Picture credit – Bob Krawczyk, TObuilt

Whats left …   Picture Credit – bricoleurbanism flickr

If you are planning to demo a residential house in Toronto you must submit a plan, before the demo, and gain approval form the city for your project. Yet, if you purchase a strip building like the one pictured above top, you can demo the building before you have approval for your project. And if the city disallows your project, the community has this empty lot to contend with.
Another issue is that the person who caused this to happen destroyed a good quality architectural building. Looking at this in contrast to the two buildings removed on the north side of Dundas Street West at Pacfic Ave. (lot currently donated to the arts fest and BIA) The individual has brought down two nondescript simple buildings with no deep merit to the community. These two lots when redeveloped can provide for the community rather than remove from it, while the removal of a good historical quality building only harms the Junction.
Update: Dec  5 2008 The blog has been told that the two sites discussed in post are owned by the same person. (we have yet to verify that, but the source is well regarded as a source at the blog) This is an interesting issue, whereas the corner of Pacific and Dundas St west lot and the building next to it are prime examples of a great place to instill some greater density in the Junction. The old Mc Brides site is a prime location for that too – some may say even more.  Again the cities procedures for orchestrating infill developments such as this have failed both the developer and the community. Simple community meetings really are not enough as they provide for very little common goal bulding between a developer and a community. The developer appears to be trying to reach out to the community by providing the use of his vacant lot for community with the help of the local councillor, which has contributed to the community.

Posted by Robert

what you are seeing brought down, once held this business…
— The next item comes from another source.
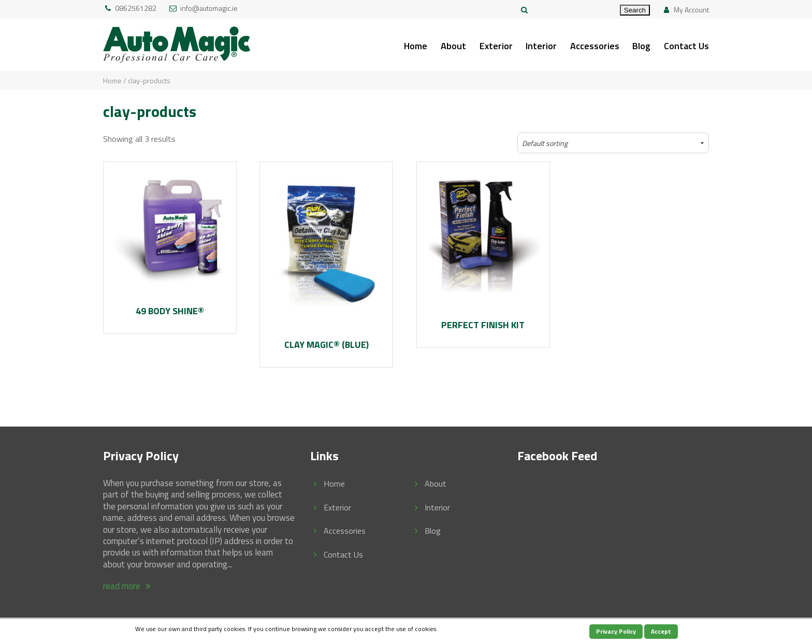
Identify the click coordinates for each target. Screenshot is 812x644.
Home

Started in 1909 by Percy A. McBride, the store began by selling American-made Hendersons from a building on College Street. It moved later to a series of locations on Queen Street before taking up its current spot on Dundas Street West, near Keele Street.
The list of makes sold by the store could fill a book on motorcycle history. They included AJS (built by Albert John Stevens), Francis-Barnett, Royal Enfield, Indian, Brough Superior, Rudge, BSA, Ariel and Lambretta.

The store rode the wave of the Japanese invasion of the 1960s, the same decade Percy died, and the business was taken over by Marty McBride, John’s father.

From a September 8, 2006 article by Oliver Moore – The Globe and Mail –


The City has identified the Junction, and many other neighbourhoods in the City, as a potential Heritage Conservation District (HCD):

The benefits of a HCD is that they can promote and guide change (ie new development) so that it occurs in a way that is sympathetic to the heritage character of the area – it builds upon the existing character that's there, as opposed to getting something that doesn't fit. It can also help to prevent or discourage the demolition of existing buildings which contribute to the special character of our neighbourhood. For example, if the area was designated as a HCD it is possible that this building would not have been demolished.

I hope that such a plan only stops buildings that clash with the scale from being built. There's this misconception that we must build something that looks historical to fit in a heritage district, so that rules out modernist or contemporary buildings. But the materials and building techniques of those new buildings which are supposed to look historical never match those of the actual heritage buildings. The buildings turn out to look obviously new and a poor imitation of historical architecture. It's very obvious and rather pathetic.

I'm worried that developers will propose ugly quasi-historical buildings that "fit in". They look decent in renderings, but the built form looks terrible because our construction techniques, materials, and interpretation of historical architectural styles has changed dramatically.